Eilidh Whiteford


Quiet Man Forced to Eat His Words on Welfare

Wednesday, 19 September 2012


The SNP has dismissed scaremongering from Tory Work and Pensions Secretary Iain Duncan Smith over Scotland’s ability to sustain welfare support.

Highlighting figures from GERS (Government Expenditure & Revenue in Scotland) for 2010-11, SNP Work and Pensions spokesperson Dr Eilidh Whiteford pointed out that an independent Scotland is financially better placed to fund pensions and welfare compared to the UK as a whole.

The analysis of the figures from GERS for social protection - which includes state pensions and welfare payments - show that the size of Scotland's expenditure stands at 40% of Scottish revenues, less than the 42% for the UK.

Dr Whiteford said:

"Iain Duncan Smith styled himself as the quiet man and, after his ridiculous claims on welfare, I suspect the No campaign he will be hoping he keeps quiet in future.

"The official GERS figures show that spending on social protection as a percentage of total revenues in Scotland is consistently lower than it is in the UK - which means that welfare spending will be more affordable in an independent Scotland. And with Scotland contributing 9.6% of UK revenue in return for 9.3% of spending, the fact is that Scotland more than pays our way in the UK.

"Just like Mr Duncan Smith refuses to accept the facts about his damaging tax credit changes, the facts show that he completely wrong on Scotland's welfare spend in comparison to the UK.
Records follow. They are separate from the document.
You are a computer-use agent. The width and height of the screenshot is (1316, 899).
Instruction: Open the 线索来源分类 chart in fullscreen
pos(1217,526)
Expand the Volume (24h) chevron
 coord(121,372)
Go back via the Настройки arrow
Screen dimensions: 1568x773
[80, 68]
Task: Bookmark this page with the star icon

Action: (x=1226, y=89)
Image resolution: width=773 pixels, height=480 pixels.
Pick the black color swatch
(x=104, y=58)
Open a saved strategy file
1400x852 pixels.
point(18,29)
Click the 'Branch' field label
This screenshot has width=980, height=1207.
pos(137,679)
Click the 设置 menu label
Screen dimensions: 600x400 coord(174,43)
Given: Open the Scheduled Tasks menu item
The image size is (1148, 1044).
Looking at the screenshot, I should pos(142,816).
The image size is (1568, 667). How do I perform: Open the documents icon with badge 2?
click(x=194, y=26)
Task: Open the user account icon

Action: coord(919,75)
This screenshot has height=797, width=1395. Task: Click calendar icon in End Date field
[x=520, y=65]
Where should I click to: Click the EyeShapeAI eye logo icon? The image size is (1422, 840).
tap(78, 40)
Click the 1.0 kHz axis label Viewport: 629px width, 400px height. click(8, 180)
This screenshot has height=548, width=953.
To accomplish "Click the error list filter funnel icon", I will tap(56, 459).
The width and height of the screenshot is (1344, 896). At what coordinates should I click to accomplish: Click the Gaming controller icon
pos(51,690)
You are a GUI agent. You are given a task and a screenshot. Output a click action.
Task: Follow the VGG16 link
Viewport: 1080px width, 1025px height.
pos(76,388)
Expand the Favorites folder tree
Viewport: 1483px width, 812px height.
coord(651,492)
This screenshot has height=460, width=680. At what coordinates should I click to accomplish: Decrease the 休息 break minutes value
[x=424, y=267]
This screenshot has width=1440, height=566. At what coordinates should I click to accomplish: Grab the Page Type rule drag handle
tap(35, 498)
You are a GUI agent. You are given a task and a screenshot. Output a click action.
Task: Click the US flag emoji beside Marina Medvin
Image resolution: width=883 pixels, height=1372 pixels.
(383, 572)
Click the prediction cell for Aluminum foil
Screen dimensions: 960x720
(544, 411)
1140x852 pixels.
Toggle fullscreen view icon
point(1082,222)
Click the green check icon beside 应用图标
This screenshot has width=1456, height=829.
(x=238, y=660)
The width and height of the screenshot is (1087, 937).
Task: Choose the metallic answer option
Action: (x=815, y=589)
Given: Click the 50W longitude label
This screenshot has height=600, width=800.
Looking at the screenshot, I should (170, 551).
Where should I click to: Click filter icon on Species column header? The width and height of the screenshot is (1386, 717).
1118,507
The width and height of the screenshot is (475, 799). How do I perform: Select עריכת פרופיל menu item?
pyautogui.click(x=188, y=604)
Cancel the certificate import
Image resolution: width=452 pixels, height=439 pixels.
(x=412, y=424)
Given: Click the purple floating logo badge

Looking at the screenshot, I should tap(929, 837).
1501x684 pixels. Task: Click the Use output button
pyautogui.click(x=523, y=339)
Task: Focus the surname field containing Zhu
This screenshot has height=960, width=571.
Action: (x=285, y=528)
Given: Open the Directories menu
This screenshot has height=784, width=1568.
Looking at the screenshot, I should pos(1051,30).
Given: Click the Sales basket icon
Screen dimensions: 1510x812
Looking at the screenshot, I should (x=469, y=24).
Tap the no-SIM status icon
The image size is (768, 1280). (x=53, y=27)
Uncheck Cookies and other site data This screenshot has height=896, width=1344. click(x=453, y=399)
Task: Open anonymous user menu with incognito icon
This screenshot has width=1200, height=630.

"Looking at both sides of the balance sheet, over the five-year period from 2006/7 to 2010/11, Scotland was in a stronger financial position relative to the UK as a whole by a total of £8.6 billion- over £1,600 for every man, woman and child in Scotland, or over £3,600 per household. This underlines the opportunities of independence and financial responsibility.

"With unpopular NHS reforms south of the border and the Tory Chancellor eyeing a further £10bn of cuts from the welfare budget according to this morning’s papers, the Westminster government are determined to dismantle the welfare state.

“It is clear Scotland needs independence so that we can deliver a fair and effective welfare system - rather than be on the receiving end of unfair Tory policies - and the figures show that welfare spending in an independent Scotland will be more affordable because it is a smaller share of our tax revenue than is the case for the UK as a whole."